[Dataset entries]
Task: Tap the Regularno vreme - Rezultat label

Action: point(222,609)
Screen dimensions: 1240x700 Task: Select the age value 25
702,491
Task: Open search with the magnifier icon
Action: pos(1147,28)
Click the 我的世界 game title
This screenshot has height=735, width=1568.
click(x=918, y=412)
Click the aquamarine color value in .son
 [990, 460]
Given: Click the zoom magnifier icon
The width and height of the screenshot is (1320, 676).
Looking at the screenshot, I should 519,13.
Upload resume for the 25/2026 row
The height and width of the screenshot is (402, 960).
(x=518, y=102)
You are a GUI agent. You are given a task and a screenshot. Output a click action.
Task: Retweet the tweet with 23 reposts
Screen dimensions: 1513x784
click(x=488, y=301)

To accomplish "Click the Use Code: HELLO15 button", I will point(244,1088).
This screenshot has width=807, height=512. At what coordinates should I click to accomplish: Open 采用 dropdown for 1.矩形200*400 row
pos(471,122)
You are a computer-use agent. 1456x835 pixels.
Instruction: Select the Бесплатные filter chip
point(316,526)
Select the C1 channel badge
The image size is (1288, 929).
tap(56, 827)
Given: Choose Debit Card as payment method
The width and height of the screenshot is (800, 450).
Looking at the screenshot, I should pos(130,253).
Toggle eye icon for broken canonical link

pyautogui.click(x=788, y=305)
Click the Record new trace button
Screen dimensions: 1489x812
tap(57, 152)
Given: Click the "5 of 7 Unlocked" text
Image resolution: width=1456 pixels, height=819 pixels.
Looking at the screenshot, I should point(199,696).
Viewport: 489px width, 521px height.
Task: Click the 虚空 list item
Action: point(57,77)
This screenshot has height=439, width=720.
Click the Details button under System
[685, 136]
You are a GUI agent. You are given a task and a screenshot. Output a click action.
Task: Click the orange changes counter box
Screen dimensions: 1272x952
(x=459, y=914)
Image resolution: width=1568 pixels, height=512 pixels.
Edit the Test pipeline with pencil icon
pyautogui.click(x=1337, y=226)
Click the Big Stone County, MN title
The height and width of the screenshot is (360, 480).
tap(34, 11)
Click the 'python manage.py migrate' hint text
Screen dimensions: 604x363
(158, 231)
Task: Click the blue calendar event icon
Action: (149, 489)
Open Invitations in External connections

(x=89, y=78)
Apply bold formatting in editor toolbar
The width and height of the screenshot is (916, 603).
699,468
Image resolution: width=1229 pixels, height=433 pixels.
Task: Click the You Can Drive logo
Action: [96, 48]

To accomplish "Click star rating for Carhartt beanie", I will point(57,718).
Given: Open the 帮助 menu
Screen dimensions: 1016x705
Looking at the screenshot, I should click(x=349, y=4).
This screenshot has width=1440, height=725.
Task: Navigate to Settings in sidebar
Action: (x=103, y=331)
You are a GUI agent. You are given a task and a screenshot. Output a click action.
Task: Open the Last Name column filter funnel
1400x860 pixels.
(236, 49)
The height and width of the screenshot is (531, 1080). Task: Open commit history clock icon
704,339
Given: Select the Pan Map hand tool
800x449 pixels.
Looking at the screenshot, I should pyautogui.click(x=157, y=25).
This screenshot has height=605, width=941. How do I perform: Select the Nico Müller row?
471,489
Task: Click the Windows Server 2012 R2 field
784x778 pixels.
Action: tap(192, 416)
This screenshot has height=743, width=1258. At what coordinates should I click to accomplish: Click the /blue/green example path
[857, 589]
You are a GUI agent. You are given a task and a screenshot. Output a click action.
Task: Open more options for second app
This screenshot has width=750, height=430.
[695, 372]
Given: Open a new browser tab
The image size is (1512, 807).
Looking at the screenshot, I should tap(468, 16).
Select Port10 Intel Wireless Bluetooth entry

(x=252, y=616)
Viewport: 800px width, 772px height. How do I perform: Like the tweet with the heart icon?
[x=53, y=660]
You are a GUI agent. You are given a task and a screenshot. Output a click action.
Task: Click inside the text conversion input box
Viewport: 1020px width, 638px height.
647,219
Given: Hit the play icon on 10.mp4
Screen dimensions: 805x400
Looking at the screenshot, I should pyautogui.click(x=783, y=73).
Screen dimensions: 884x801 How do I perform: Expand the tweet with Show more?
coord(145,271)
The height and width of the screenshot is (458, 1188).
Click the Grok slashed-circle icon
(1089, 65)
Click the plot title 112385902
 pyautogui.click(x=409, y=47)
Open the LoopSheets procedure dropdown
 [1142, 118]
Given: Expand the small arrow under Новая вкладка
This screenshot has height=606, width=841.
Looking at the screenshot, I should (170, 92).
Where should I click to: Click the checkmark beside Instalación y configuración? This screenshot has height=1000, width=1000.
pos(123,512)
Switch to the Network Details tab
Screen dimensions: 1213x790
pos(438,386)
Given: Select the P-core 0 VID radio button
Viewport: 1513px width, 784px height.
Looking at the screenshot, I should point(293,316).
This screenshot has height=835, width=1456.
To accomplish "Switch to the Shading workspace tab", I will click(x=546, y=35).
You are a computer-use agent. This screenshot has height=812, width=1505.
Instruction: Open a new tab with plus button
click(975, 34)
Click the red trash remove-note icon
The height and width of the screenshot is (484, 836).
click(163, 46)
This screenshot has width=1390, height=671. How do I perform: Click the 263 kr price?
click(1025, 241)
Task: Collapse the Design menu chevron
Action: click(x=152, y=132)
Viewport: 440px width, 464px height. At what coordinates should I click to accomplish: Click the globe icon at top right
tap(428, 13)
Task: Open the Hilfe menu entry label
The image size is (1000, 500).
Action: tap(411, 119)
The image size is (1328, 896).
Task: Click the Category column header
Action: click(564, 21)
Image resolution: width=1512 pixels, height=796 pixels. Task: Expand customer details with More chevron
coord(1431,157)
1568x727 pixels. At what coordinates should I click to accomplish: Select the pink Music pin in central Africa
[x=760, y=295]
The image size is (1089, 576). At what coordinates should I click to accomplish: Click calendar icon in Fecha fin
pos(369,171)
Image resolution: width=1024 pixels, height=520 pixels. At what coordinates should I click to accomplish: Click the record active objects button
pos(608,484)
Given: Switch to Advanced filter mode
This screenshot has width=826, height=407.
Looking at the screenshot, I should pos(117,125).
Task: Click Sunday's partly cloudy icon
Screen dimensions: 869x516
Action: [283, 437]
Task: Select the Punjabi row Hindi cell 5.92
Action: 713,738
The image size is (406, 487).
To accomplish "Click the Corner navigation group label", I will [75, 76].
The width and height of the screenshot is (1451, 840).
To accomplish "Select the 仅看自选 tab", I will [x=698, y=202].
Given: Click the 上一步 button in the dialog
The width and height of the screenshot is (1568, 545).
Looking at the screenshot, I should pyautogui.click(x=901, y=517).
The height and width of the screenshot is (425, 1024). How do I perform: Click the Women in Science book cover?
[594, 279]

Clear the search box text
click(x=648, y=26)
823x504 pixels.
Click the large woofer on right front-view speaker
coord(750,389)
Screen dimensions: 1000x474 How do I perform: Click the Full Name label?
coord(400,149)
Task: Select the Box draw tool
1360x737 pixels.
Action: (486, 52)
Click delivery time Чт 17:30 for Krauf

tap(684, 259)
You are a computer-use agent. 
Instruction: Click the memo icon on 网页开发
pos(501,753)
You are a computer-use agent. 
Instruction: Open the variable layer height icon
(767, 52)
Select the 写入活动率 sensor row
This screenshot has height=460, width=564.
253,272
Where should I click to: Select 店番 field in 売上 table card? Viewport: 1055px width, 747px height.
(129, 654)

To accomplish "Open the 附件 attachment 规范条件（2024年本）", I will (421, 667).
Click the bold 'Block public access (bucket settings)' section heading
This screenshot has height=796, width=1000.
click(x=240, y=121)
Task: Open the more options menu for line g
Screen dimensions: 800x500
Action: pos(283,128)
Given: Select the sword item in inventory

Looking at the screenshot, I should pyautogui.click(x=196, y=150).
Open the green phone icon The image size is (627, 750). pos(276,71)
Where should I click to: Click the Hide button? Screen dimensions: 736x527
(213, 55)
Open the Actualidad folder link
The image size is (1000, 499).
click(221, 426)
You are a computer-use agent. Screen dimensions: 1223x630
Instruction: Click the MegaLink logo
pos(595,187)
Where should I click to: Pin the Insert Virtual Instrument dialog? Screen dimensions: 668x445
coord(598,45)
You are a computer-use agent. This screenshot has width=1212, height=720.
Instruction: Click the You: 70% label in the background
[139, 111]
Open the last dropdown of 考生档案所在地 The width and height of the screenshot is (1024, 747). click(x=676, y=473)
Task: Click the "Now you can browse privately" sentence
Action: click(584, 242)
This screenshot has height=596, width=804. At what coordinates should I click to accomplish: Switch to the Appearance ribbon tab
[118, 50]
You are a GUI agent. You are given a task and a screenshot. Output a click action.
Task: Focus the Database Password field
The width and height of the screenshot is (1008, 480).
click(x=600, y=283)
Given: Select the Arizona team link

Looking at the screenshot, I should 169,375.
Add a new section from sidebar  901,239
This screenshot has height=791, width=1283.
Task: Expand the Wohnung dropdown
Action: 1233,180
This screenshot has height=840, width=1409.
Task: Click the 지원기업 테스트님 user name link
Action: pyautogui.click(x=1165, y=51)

Task to complete: In these entries, some lines may contain the string "options". Give the number of such lines and nothing more.

Answer for this exercise: 2